[BEGIN ARTICLE]

Re: ICU locale validation / canonicalization

From: Jeff Davis <pgsql(at)j-davis(dot)com>
To: Peter Eisentraut <peter(dot)eisentraut(at)enterprisedb(dot)com>, Robert Haas <robertmhaas(at)gmail(dot)com>
Cc: pgsql-hackers(at)postgresql(dot)org
Subject: Re: ICU locale validation / canonicalization
Date: 2023-03-24 23:28:24
Message-ID: 2a9013df9a197aa5eb2d85b5f7ec0c5a726b6a2e.camel@j-davis.com
Views: Raw Message | Whole Thread | Download mbox | Resend email
Thread:
Lists: pgsql-hackers

On Fri, 2023-03-24 at 10:10 +0100, Peter Eisentraut wrote:
> Couldn't we do this in a simpler way by just freeing the collator
> before
> the ereport() calls.

I committed a tiny patch to do this.

We still need to address the error inconsistency though. The problem is
that, in older ICU versions, if the fixup for "und(at)colNumeric=lower" ->
"root(at)colNumeric=lower" is applied, then icu_set_collation_attributes()
will throw an error reporting "root(at)colNumeric=lower", which is not
what the user typed.

We could fix that directly by passing the original string to
icu_set_collation_attributes() instead, or perhaps as an extra
parameter used only for the ereport().

I like the minor refactoring I did better, though. It puts the
ereports() close to each other, so any differences are more obvious.
And it seems cleaner to me for pg_ucol_open to close the UCollator
because it's the one that opened it. I don't have a strong opinion, but
that's my reasoning.

>   Or wrap a PG_TRY/PG_FINALLY around the whole thing?

I generally avoid PG_TRY/FINALLY unless it avoids some major
awkwardness or other problem.

> It would be nicer to not make the callers of
> icu_set_collation_attributes() responsible for catching and reporting
> the errors.

There's only one caller now: pg_ucol_open().

> [PATCH v8 2/4] initdb: emit message when using default ICU locale.
>
> I'm not able to make initdb print this message.  Under what
> circumstances am I supposed to see this?  Do you have some examples?

It happens when you don't specify --icu-locale. It is slightly
redundant with "ICU locale", but it lets you see that it came from the
environment rather than the command line:

-------------
$ initdb -D data
The files belonging to this database system will be owned by user
"someone".
This user must also own the server process.

Using default ICU locale "en_US_POSIX".
The database cluster will be initialized with this locale
configuration:
provider: icu
ICU locale: en_US_POSIX
...
-------------

That seems fairly useful for testing, etc., where initdb.log doesn't
show the command line options.

> The function check_icu_locale() has now gotten a lot more
> functionality
> than its name suggests.  Maybe the part that assigns the default ICU
> locale should be moved up one level to setlocales(), which has a
> better
> name and does something similar for the libc locale realm.

[END ARTICLE]
[BEGIN DATASET SECTION]

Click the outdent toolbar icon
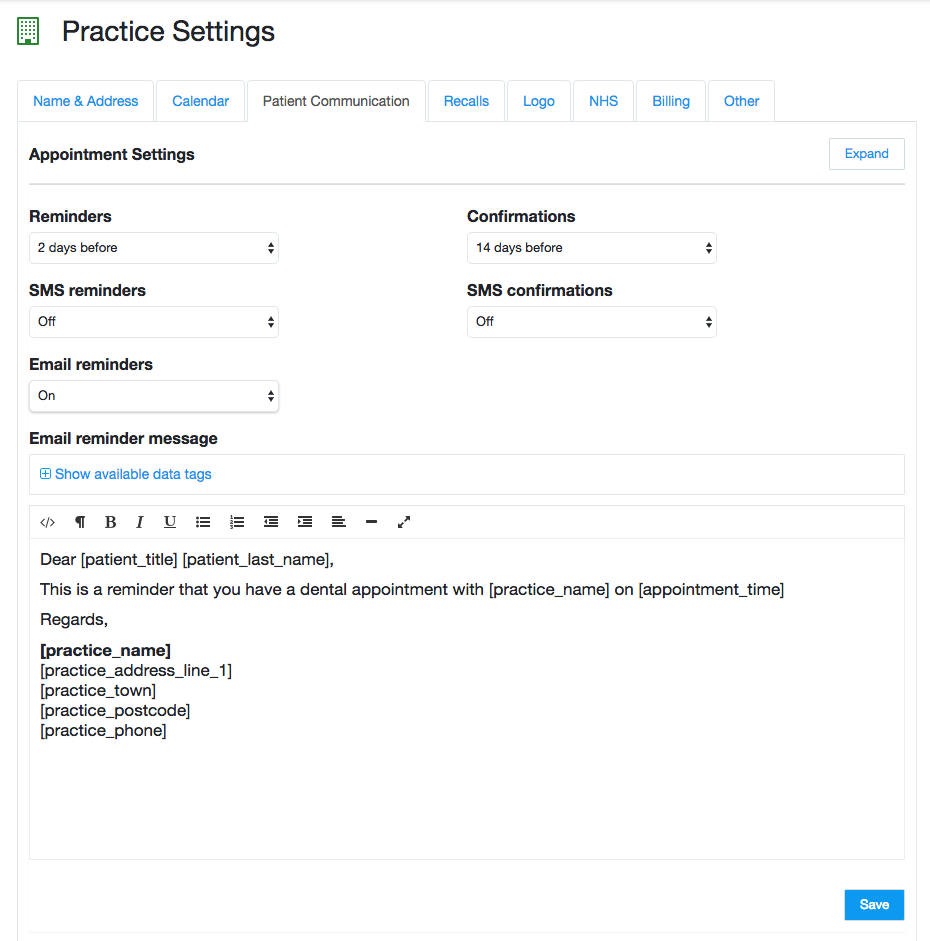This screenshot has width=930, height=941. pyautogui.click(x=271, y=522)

[END DATASET SECTION]

# WHAT IS ASKED:
Can you continue the ICU locale email reply from where it stops?

# RESPONSE:
Agreed, done.

In fact, initdb.c:check_icu_locale() is completely unnecessary in that
patch, because as the comment points out, the backend will try to open
it during post-bootstrap initialization. I think it was simply a
mistake to try to do this validation in commit 27b62377b4.

The later validation patch does do some better validation at initdb
time to make sure the language can be found.

> [PATCH v8 3/4] Canonicalize ICU locale names to language tags.
>
> I'm still on the fence about whether we actually want to do this, but
> I'm warming up to it, now that the issues with pre-54 versions are
> fixed.
>
> But if we do this, the documentation needs to be updated.  There is a
> bunch of text there that says, like, you can do this format or that
> format, whatever you like.  At least the guidance should be changed
> there.
>
>
> [PATCH v8 4/4] Validate ICU locales.
>
> I would make icu_locale_validation true by default.

Agreed. I considered also not having a GUC, but it seems like some kind
of escape hatch is wise, at least for now.

> Or maybe it should be a log-level type option, so you can set it to
> error, warning, and also completely off?

As the validation patch seems closer to acceptance, I changed it to be
before the canonicalization patch. New series attached.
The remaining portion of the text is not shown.